# What is asked:
Copy out every one of the records below, keeping each line word for word and character for character.

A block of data
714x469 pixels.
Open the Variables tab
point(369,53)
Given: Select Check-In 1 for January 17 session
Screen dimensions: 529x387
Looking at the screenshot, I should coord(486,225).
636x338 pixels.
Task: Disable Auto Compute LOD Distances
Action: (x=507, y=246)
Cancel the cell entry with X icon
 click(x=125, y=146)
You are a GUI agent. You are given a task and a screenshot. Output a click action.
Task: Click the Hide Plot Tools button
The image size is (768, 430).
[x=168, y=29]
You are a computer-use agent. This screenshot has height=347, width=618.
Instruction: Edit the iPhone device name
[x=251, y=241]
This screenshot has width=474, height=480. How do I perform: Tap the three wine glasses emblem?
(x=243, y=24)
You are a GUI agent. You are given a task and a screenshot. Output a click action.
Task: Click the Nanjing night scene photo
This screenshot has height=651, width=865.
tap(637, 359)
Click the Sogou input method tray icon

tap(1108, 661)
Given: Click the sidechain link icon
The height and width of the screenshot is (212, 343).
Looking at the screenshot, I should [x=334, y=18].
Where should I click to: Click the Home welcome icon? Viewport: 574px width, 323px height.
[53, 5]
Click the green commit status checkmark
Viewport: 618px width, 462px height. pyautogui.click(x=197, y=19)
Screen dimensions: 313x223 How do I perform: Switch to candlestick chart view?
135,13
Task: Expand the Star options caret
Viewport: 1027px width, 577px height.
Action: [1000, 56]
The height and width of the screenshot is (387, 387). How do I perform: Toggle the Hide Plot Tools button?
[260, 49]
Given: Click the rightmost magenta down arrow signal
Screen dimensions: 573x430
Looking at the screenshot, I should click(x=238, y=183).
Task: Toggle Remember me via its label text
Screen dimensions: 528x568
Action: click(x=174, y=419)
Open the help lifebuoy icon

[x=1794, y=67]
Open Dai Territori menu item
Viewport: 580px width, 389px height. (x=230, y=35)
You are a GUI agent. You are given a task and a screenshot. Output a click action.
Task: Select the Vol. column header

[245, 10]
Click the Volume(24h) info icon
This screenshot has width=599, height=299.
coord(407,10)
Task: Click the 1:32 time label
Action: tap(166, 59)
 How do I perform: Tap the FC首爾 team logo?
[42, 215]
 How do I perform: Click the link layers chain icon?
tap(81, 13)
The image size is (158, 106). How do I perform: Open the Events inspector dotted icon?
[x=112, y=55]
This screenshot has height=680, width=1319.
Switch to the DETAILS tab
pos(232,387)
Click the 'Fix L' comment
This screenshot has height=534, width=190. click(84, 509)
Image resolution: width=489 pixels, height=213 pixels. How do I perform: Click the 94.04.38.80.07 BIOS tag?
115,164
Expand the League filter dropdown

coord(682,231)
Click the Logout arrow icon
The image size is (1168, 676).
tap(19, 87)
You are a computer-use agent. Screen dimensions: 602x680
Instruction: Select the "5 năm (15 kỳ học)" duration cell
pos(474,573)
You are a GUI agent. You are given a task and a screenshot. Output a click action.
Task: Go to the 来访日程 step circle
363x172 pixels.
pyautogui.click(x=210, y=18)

# Task solution:
714x469 pixels.
Open the Variables tab
point(369,53)
Given: Select Check-In 1 for January 17 session
Screen dimensions: 529x387
Looking at the screenshot, I should coord(486,225).
636x338 pixels.
Task: Disable Auto Compute LOD Distances
Action: (x=507, y=246)
Cancel the cell entry with X icon
 click(x=125, y=146)
You are a GUI agent. You are given a task and a screenshot. Output a click action.
Task: Click the Hide Plot Tools button
The image size is (768, 430).
[x=168, y=29]
You are a computer-use agent. This screenshot has height=347, width=618.
Instruction: Edit the iPhone device name
[x=251, y=241]
This screenshot has width=474, height=480. How do I perform: Tap the three wine glasses emblem?
(x=243, y=24)
You are a GUI agent. You are given a task and a screenshot. Output a click action.
Task: Click the Nanjing night scene photo
This screenshot has height=651, width=865.
tap(637, 359)
Click the Sogou input method tray icon

tap(1108, 661)
Given: Click the sidechain link icon
The height and width of the screenshot is (212, 343).
Looking at the screenshot, I should [x=334, y=18].
Where should I click to: Click the Home welcome icon? Viewport: 574px width, 323px height.
[53, 5]
Click the green commit status checkmark
Viewport: 618px width, 462px height. pyautogui.click(x=197, y=19)
Screen dimensions: 313x223 How do I perform: Switch to candlestick chart view?
135,13
Task: Expand the Star options caret
Viewport: 1027px width, 577px height.
Action: [1000, 56]
The height and width of the screenshot is (387, 387). How do I perform: Toggle the Hide Plot Tools button?
[260, 49]
Given: Click the rightmost magenta down arrow signal
Screen dimensions: 573x430
Looking at the screenshot, I should click(x=238, y=183).
Task: Toggle Remember me via its label text
Screen dimensions: 528x568
Action: click(x=174, y=419)
Open the help lifebuoy icon

[x=1794, y=67]
Open Dai Territori menu item
Viewport: 580px width, 389px height. (x=230, y=35)
You are a GUI agent. You are given a task and a screenshot. Output a click action.
Task: Select the Vol. column header

[245, 10]
Click the Volume(24h) info icon
This screenshot has width=599, height=299.
coord(407,10)
Task: Click the 1:32 time label
Action: tap(166, 59)
 How do I perform: Tap the FC首爾 team logo?
[42, 215]
 How do I perform: Click the link layers chain icon?
tap(81, 13)
The image size is (158, 106). How do I perform: Open the Events inspector dotted icon?
[x=112, y=55]
This screenshot has height=680, width=1319.
Switch to the DETAILS tab
pos(232,387)
Click the 'Fix L' comment
This screenshot has height=534, width=190. click(84, 509)
Image resolution: width=489 pixels, height=213 pixels. How do I perform: Click the 94.04.38.80.07 BIOS tag?
115,164
Expand the League filter dropdown

coord(682,231)
Click the Logout arrow icon
The image size is (1168, 676).
tap(19, 87)
You are a computer-use agent. Screen dimensions: 602x680
Instruction: Select the "5 năm (15 kỳ học)" duration cell
pos(474,573)
You are a GUI agent. You are given a task and a screenshot. Output a click action.
Task: Go to the 来访日程 step circle
363x172 pixels.
pyautogui.click(x=210, y=18)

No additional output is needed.